In terms of the ada FUD, there was a reddit thread about 7-8 months ago that I can't seem to locate. I do recall that it was related to the launch of NFT's on the platform and something people were dubbing the "concurrency issue". Based on your level of knowledge, I'm guessing this is something you're already familiar with...
Yes, that was a challenge Fall last year. Concurrency is basically being able to make multiple transactions at the same time. On Ethereum accounting model, you don't have to solve for this because the whole blockchain ledger is involved in every transaction though that also still means that during high activity some transactions happening at the exact same time will get booted off and have their transactions fail while still having to pay the transaction fee. Unfortunately, this FUD has stuck around much longer than it should have and many solutions have been released.
Cardano is also releasing pipelining in its Vasil hardfork and I believe that should solve (or greatly help) the consensus solution for all new projects that develop on it hereafter.
Input Output Global - Introducing pipelining: Cardano's consensus layer scaling solution
Pipelining is one of the key scaling improvements to be deployed in 2022. Here’s how it works and why it
"Currently, a block goes through six steps as it moves across the chain:"
Block header transmission
Block header validation
Block body request and transmission
Block body validation and local chain extension
Block header transmission to downstream nodes
Block body transmission to downstream nodes
"A block’s journey is a very serialized one.

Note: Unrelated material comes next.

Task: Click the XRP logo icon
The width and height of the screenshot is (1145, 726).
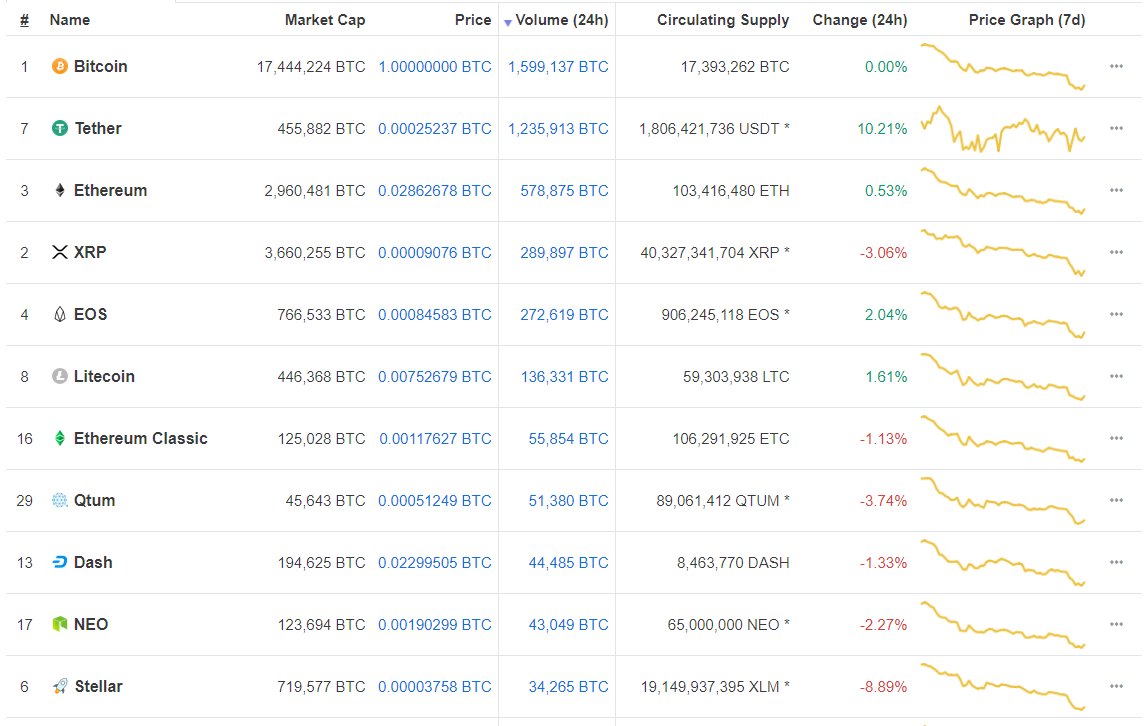Action: [60, 253]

All steps happen in the same sequence every time, at every node. Considering the volume of nodes and the ever-growing number of blocks, block transmission takes a considerable amount of time."
"Diffusion pipelining overlays some of those steps on top of each other so they happen concurrently. This saves time and increases throughput."

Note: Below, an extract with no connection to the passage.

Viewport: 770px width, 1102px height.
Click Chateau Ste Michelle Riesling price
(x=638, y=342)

Do you happen to remember the name of the project that was developing those complex NFTs in their Cardano games? I'd be interested in examining that further.
I don't know the name, I just happened to meet the guy briefly sorry about that one.
I also have another question for you... Do you think Cardano is a good chain for releasing stablecoins (in particular, a simple fiat pegged stable)? Does it have any particular advantages or drawbacks that you can think of, in that regard? I guess I'm wondering if there's any inherent advantages to ada defi stable pools over other defi protocols.
The main thing with stablecoins is the design. Many stablecoin designs as of late incorporate Ponzi scheme economics because they are designed to grow really fast by offering large rewards to holders. However, they depend on growing at the same break neck pace in order to still give out the same APY rewards to its holders. One day this doesn't work and everything falls apart. Build fast to launch and fix later doesn't work well when you're dealing with peoples money. Build slow and steady with a stablecoin designed to actually be stable imo is much better and can add value to the economy as it grows.
The biggest advantage I can think of is using Haskell functional programming which prevent many common bugs and hacks that happen in a Ethereum-like ecosystem (the Haskell code won't compile in many of these cases). In Haskell, the code can be mathematically proven to do the job it was intended to do and is much better for auditing and figuring out where bugs can take place.
Another advantage is the dApp certification Cardano will be having for all its dApps & DeFi on their new dApp store. While anyone can submit projects to Cardano, those that go through a more rigorous process of having their projects audited and certified get featured higher on the Cardano dApp store. Ethereum has nothing like this, they focus more on building and getting it released as fast as possible and safety comes second.
IOG’s new Lace light wallet will include a dApp store with dApp certification.
Right now, all DeFi is made up of overcollateralized loans and people are making money by either getting in early on a DeFi project and riding the wave up or gambling. Now by gambiling, I mean that they put collateral up for one kind of DeFi currency (say Ethereum, USDT, USDC, something less volatile) and they take out a DeFi loan for another type of currency (could be an established project like Chainlink for example, could be memecoins, etc) hoping the crypto they were loaned goes up relative to their collateral. This is not good, it doesn't expand economic output in the world and is essentially online gambling for the moment. With Decentralized IDs you can begin having a credit history and having your identity backed up on the blockchain but encrypted so only you have the keys to see it and you can share the keys with your choosing. With a credit history and other identifying information, you can start to have undercollateralized loans work on the blockchain. Smart contracts can be made in a way that when you give the keys that show your identifying information on the blockchain, that the smart contract doesn't send the information back to the lender which leaves no discrimination or collecting of information. You'll want to make sure it's done all the certification though.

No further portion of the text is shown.